# Warhammer Time of Legends Reading Order?



## Kinasin (Nov 15, 2015)

anyone know the reading order for these books?


----------



## SonofVulkan (Apr 14, 2010)

https://en.wikipedia.org/wiki/List_of_Warhammer_Fantasy_novels#Time_of_Legends

This website gives a full list of all the released books and all the associated e-shorts and short stories. It gives the release dates for the books, but if you want to know the historical order of the books then I'm not sure. 

I guess you could probably just pick which trilogy you like the sound of and go for it.

Hope this helps.


----------



## Entarion (Oct 25, 2009)

I would like to start with Time of Legends and I will be receiving Rise of Nagash omnibus today. But I was wondering what is chronological timeline of the event in these books. I have found list of books and then checked WFB timeline and it seems to me okay to start with Nagash books.

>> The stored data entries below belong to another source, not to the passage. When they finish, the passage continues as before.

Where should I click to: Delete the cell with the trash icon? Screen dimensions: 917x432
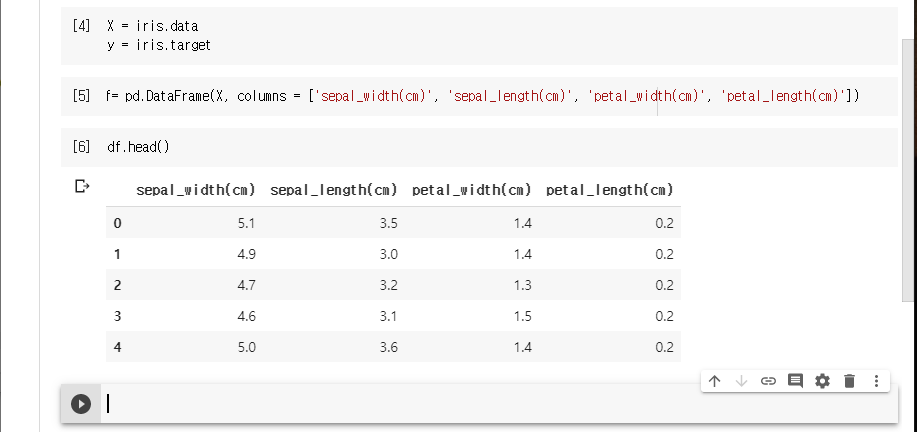click(849, 381)
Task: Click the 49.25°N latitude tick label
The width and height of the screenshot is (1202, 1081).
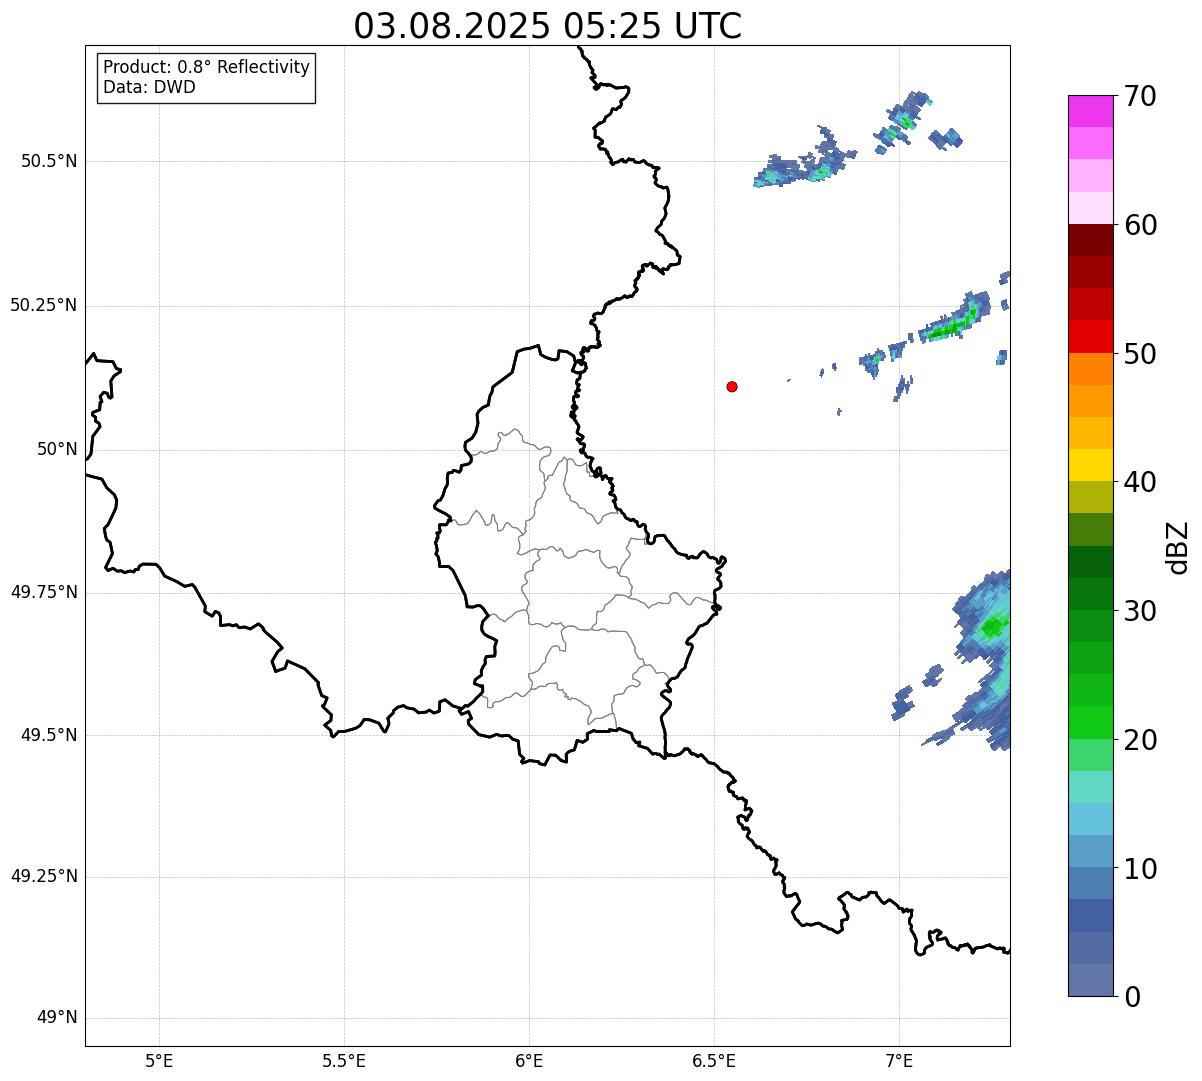Action: point(43,877)
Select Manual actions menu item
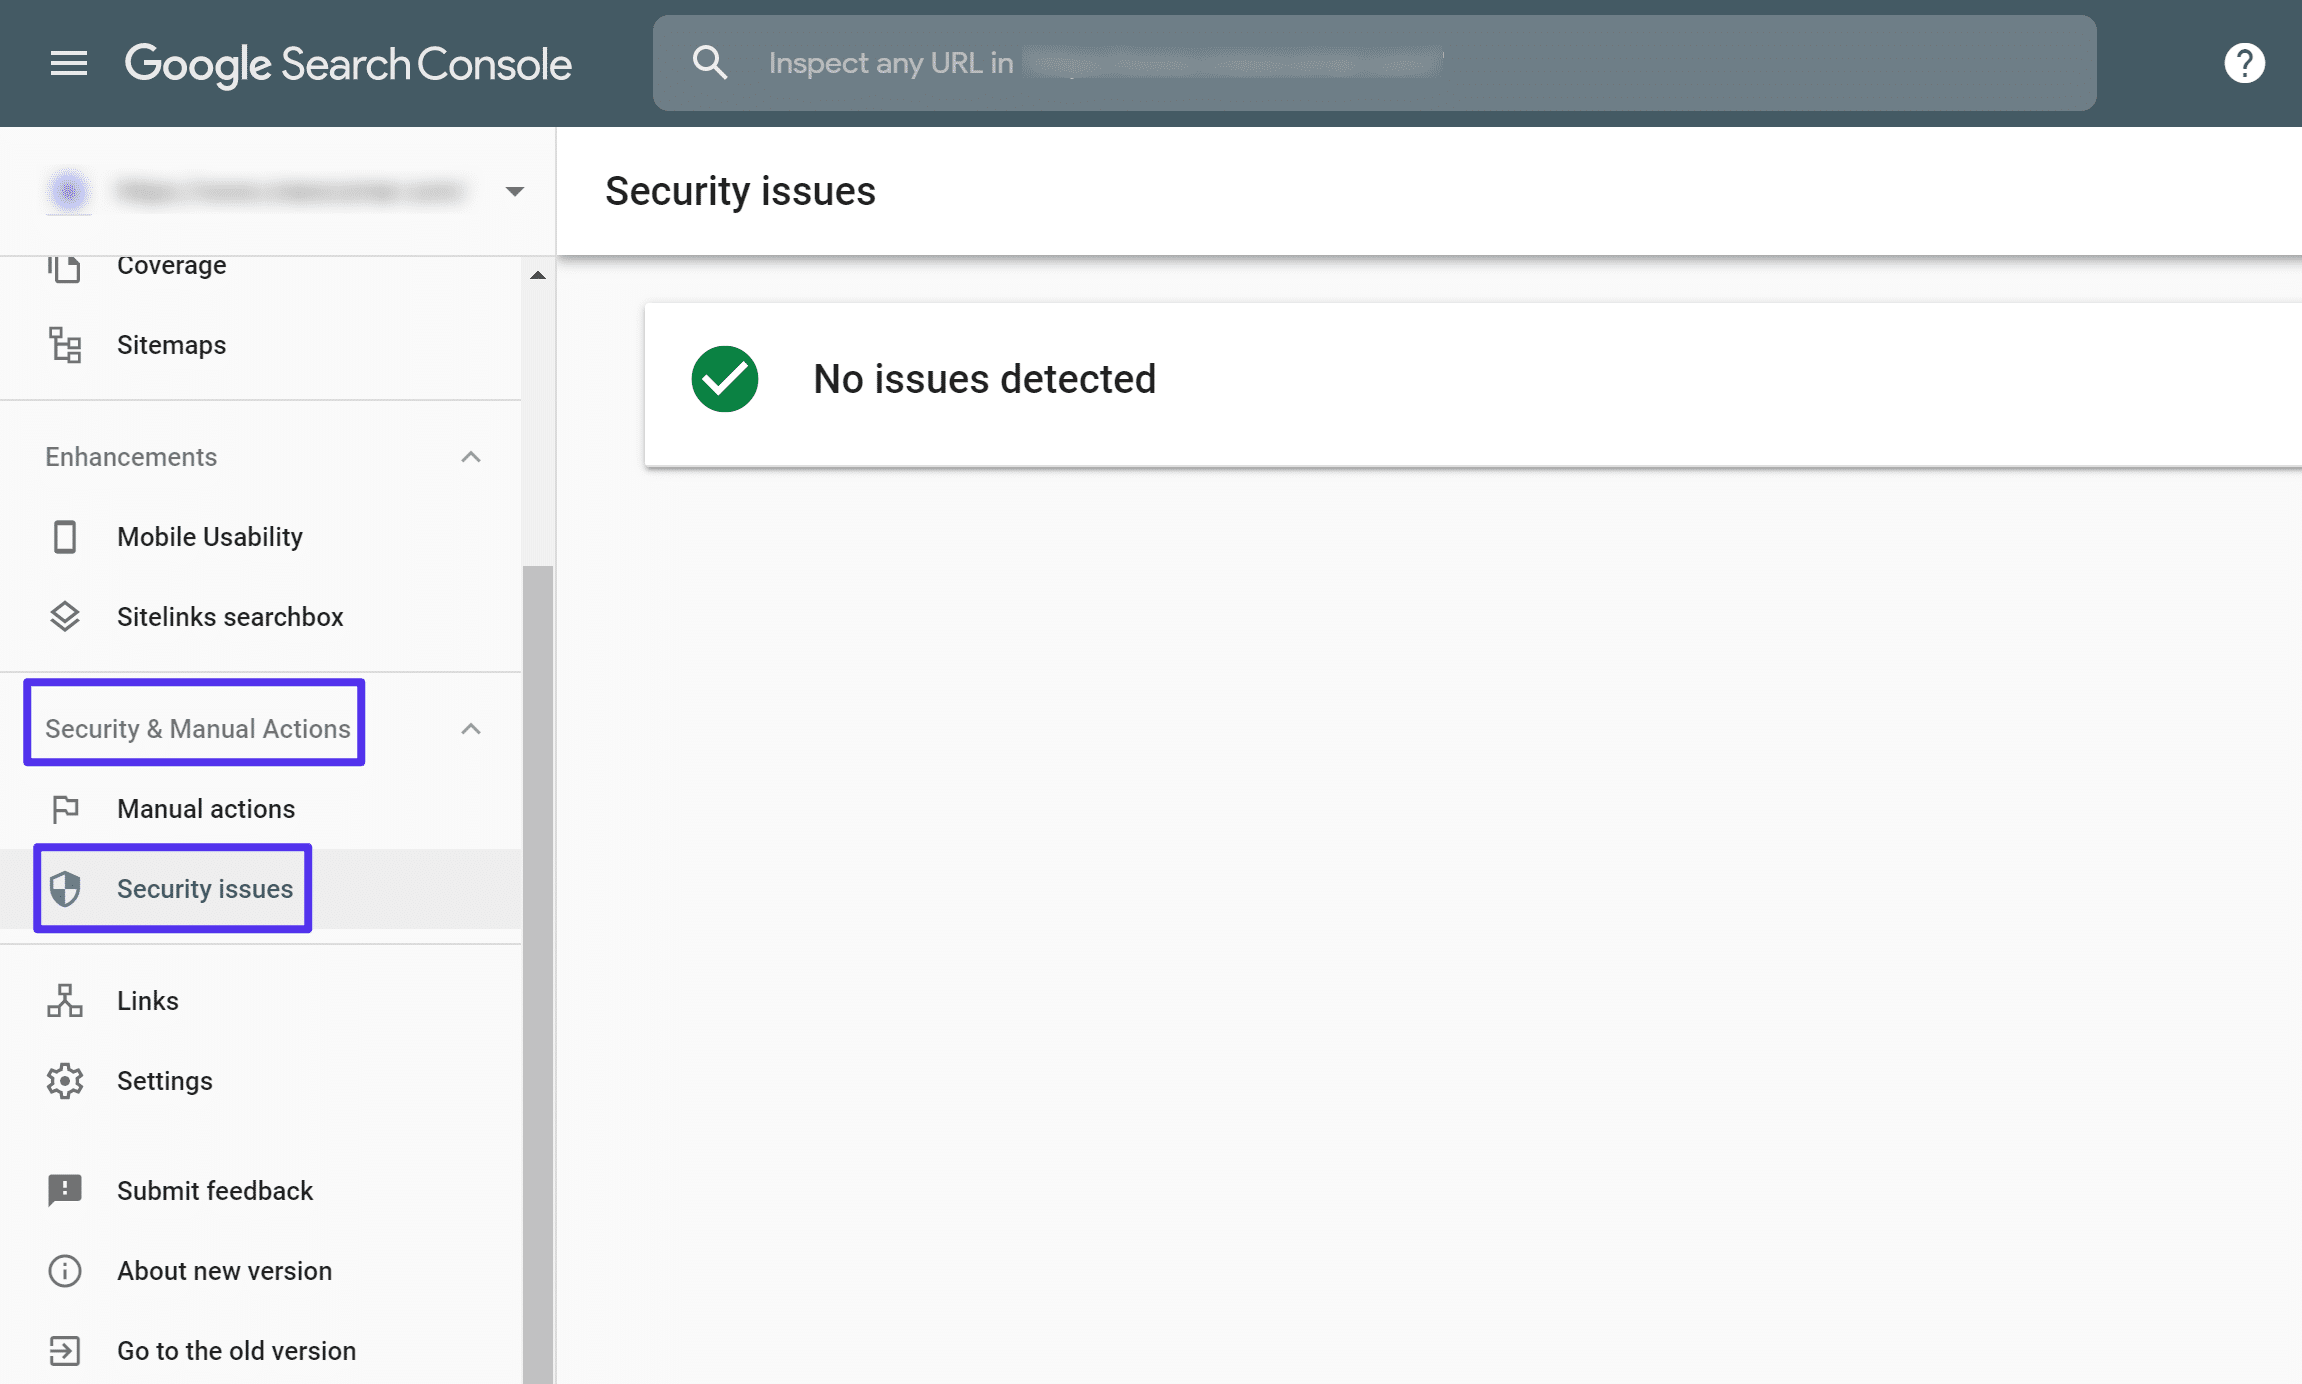 [x=206, y=809]
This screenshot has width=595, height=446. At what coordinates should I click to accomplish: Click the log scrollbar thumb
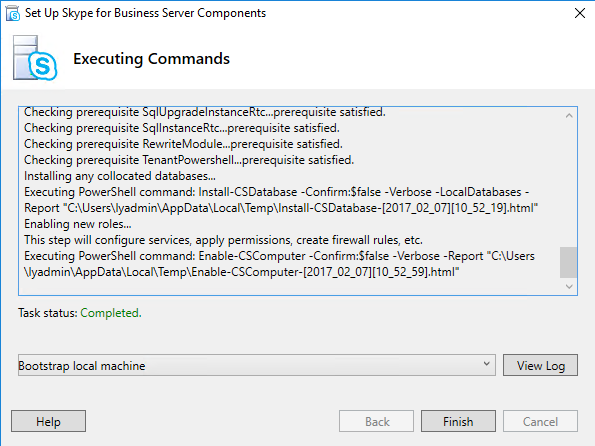(569, 263)

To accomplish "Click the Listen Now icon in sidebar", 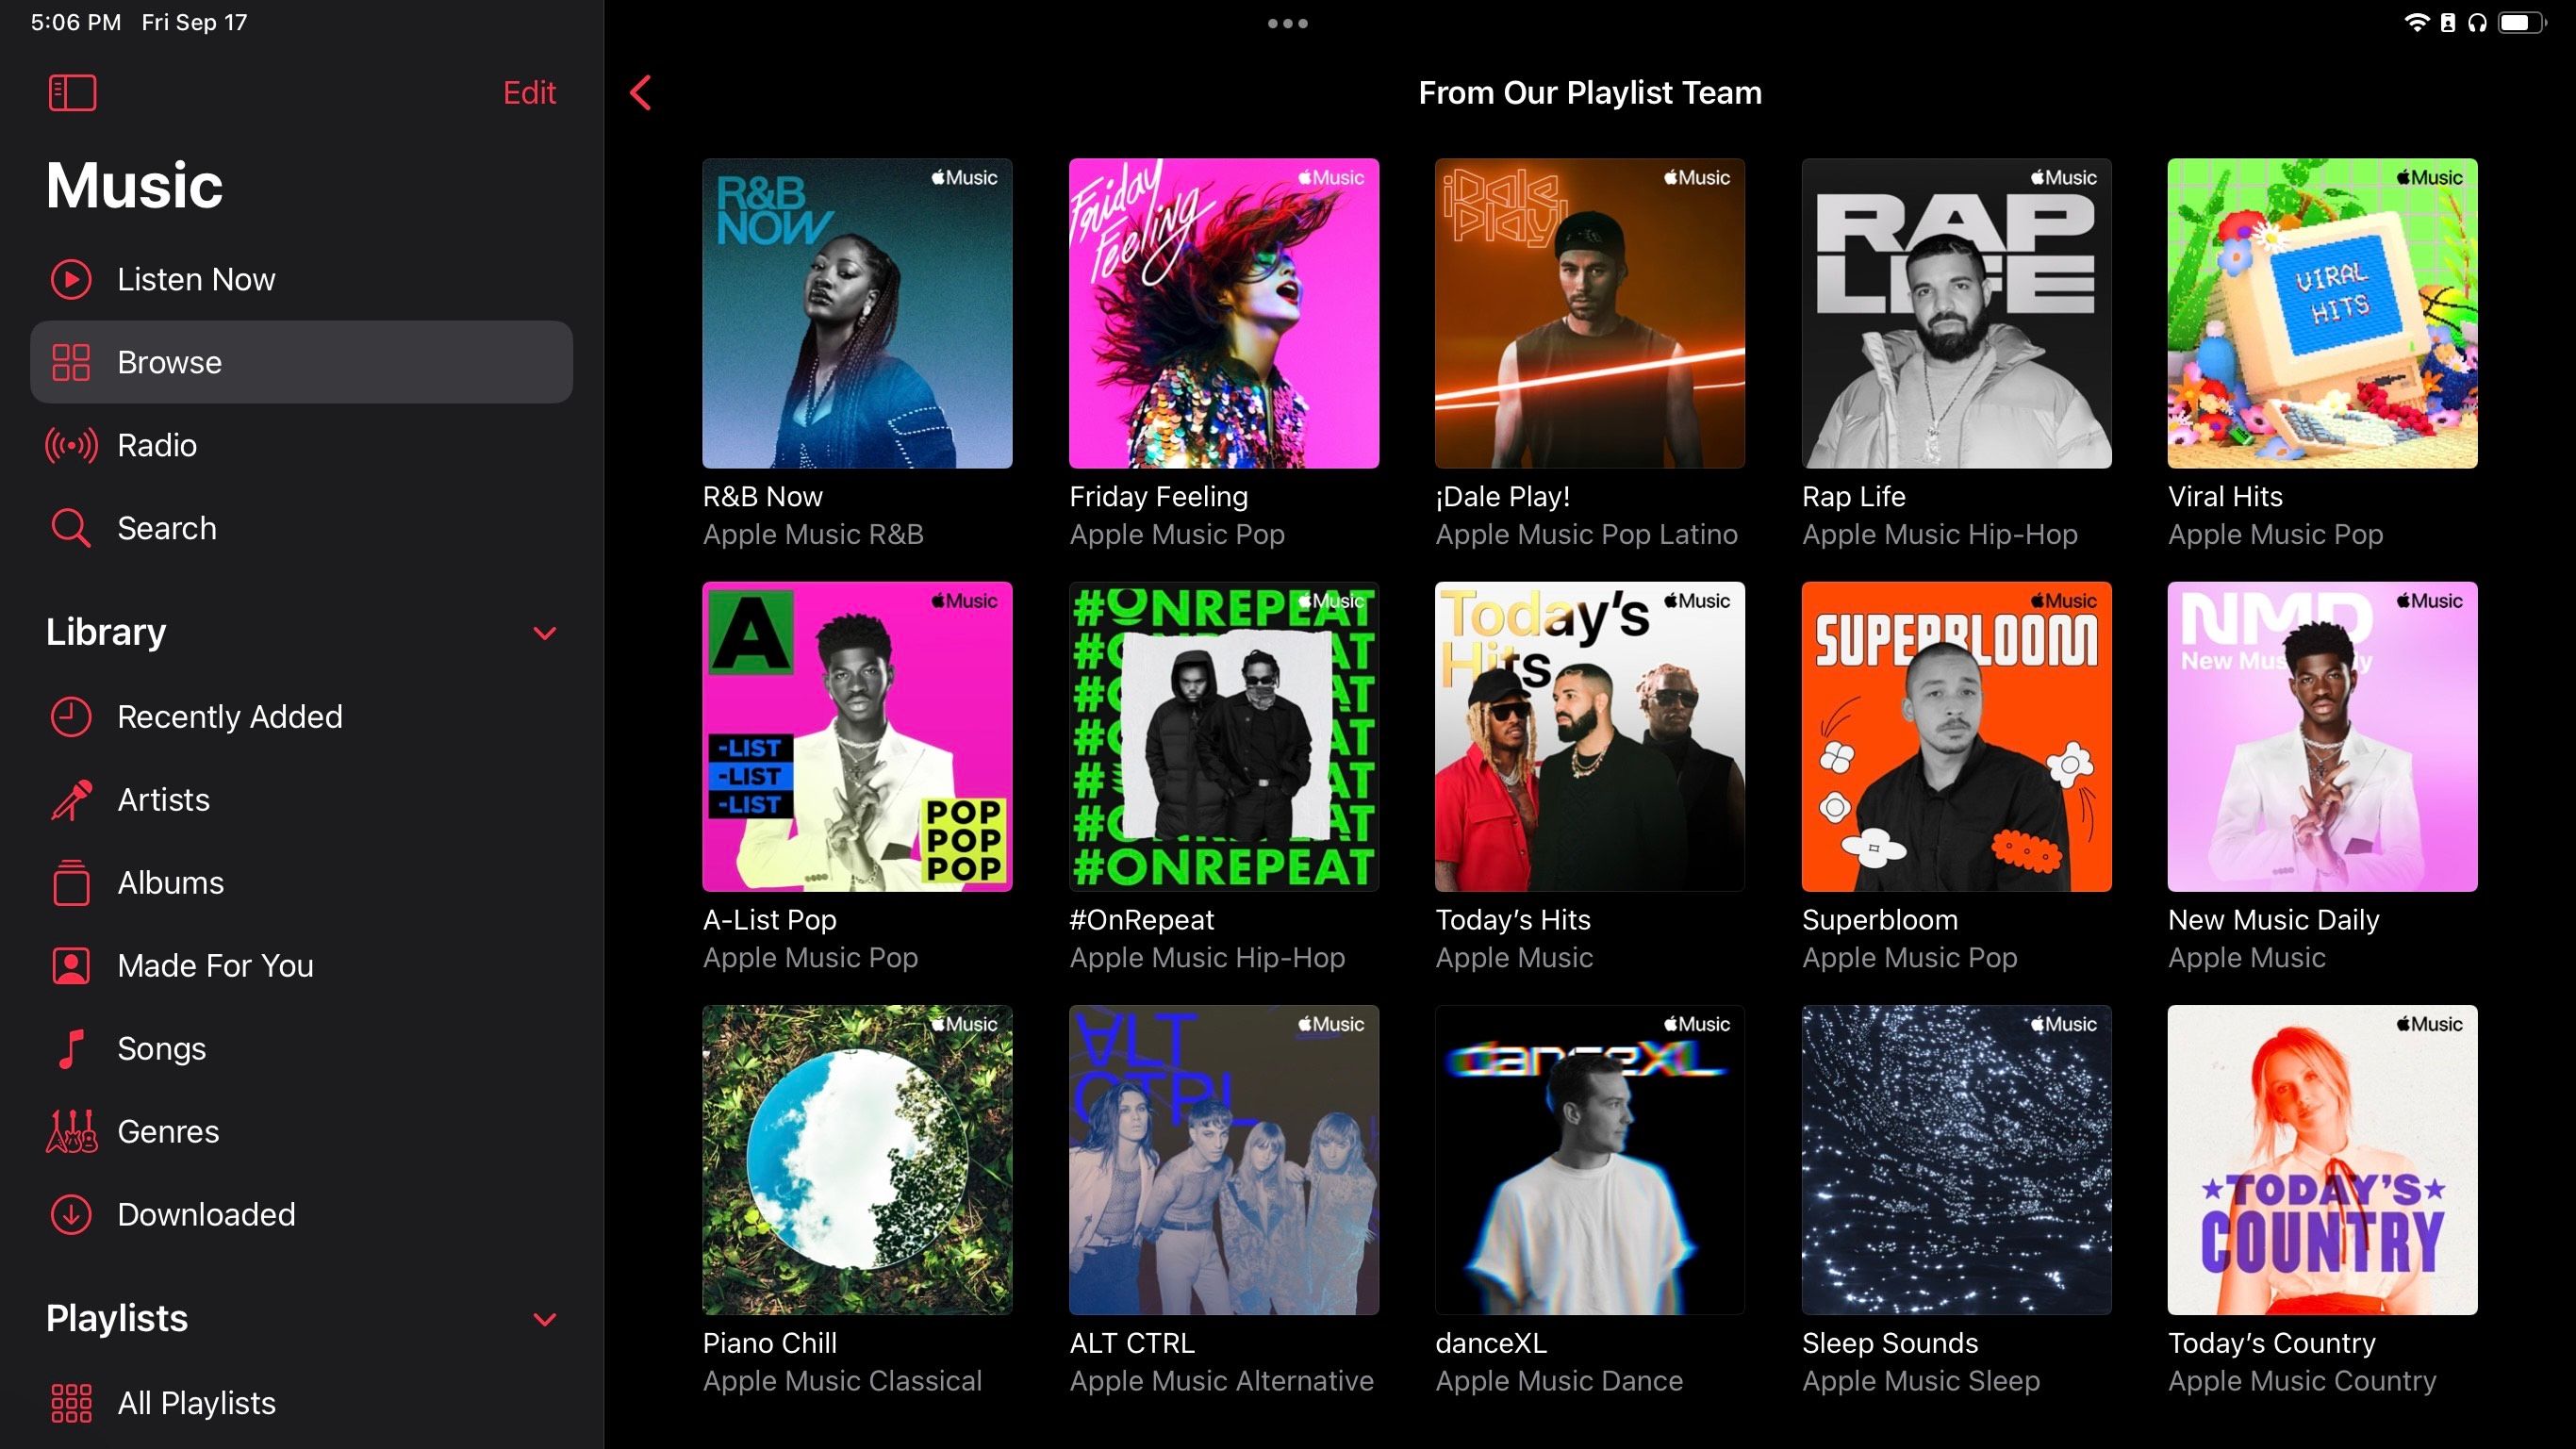I will (71, 278).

Or what do you think ? Should I follow below reading order ?

Heldenhammer (by Graham McNeill) 1.1
Empire (by Graham McNeill) 1.2
God King (by Graham McNeill) 1.3
Nagash the Sorcerer (by Mike Lee) 2.1
Nagash the Unbroken (by Mike Lee) 2.2
Nagash Immortal (by Mike Lee) 2.3
Malekith (by Gav Thorpe) 3.1
Shadow King (by Gav Thorpe) 3.2
Caledor (by Gav Thorpe) 3.3
The Sundering (by Gav Thorpe) Omnbus 3.1 - 3.3
Dead Winter (by C. L. Werner) 4.1
Blighted Empire (by C. L. Werner) 4.2
The Great Betrayal (by Nick Kyme) 5.1
Neferata (by Josh Reynolds) 6.1
Age of Legends (by Christian Dunn) Anthology


----------